Numerical simulations were performed using values from published data. The baseline values for HIV incidence rates amongst men and women were 2.1% and 5%, respectively. The intervention was assumed to reduce the HIV incidence by 60% which corresponds to an effect of 0.4. In almost all the simulations, the size of each group was 1500 and the (maximum) duration of sexual activity was 6 years. The characteristics of the BED assay were assumed to be perfectly known in the simulations. These simulations showed that when the short-term specificity is equal to the sensitivity and equal to 0.87, and if the long-term specificity is equal to 0.96, then the BED theoretical power is 0.62 for men and 0.91 for women, which is 94% and 97% of the cohort power for men and women, respectively. They also showed that: a) the power increases with increasing HIV incidence rate, increasing BED window period, increasing sample size or increasing duration of the intervention and b) the power decreases with increasing time since sexual debut or decreasing intervention effect, decreasing specificitiy or sensitivity of the assay.

The practical estimations of the effect, which consisted of estimates obtained using a Poisson log-linear model, were relatively close to the true value. These estimates were the poorest when the characteristics of the assay were not known with great precision or when the Poisson model was not weighted. Results from these simulations also showed that the BED practical power for men and women are both roughly 75% of the BED theoretical power for men.
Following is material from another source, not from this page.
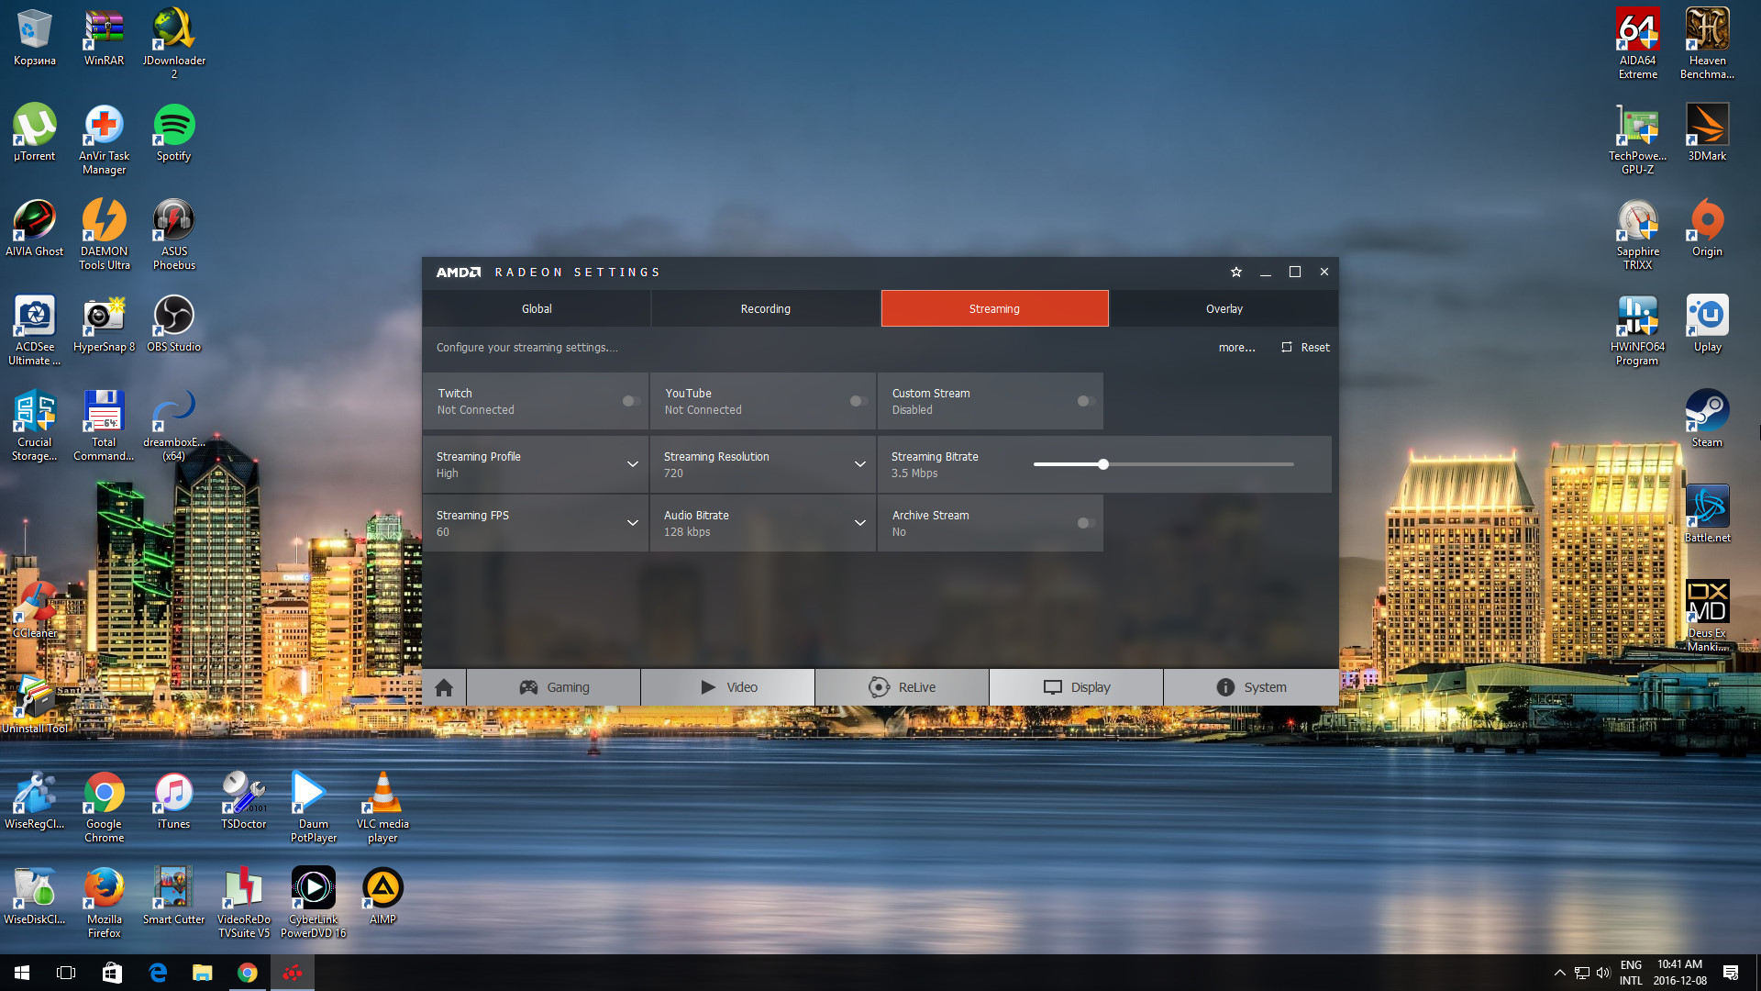1761x991 pixels.
Task: Turn on the Archive Stream toggle
Action: pos(1085,523)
Finally, the method was applied to empirical data collected at the last follow-up visit of the Orange Farm male circumcision trial (9). The estimated effect was in strong agreement with the values obtained from classical statistical analysis. The effect was underestimated when not corrected for the long-term specificity and misclassification.

Overall, the study demonstrated the ability of the BED testing to a) reliably measure the effect of an HIV intervention aiming at reducing the HIV incidence rate, with classical analysis of individual data, correcting for misclassification and b) lead to a statistical power close to the power obtained in classical cohort studies conducted among samples of the same size as the cross-sectional survey. This suggests the need to change the assumption according to which HIV incidence assays are not of practical use because they require a very large sample size.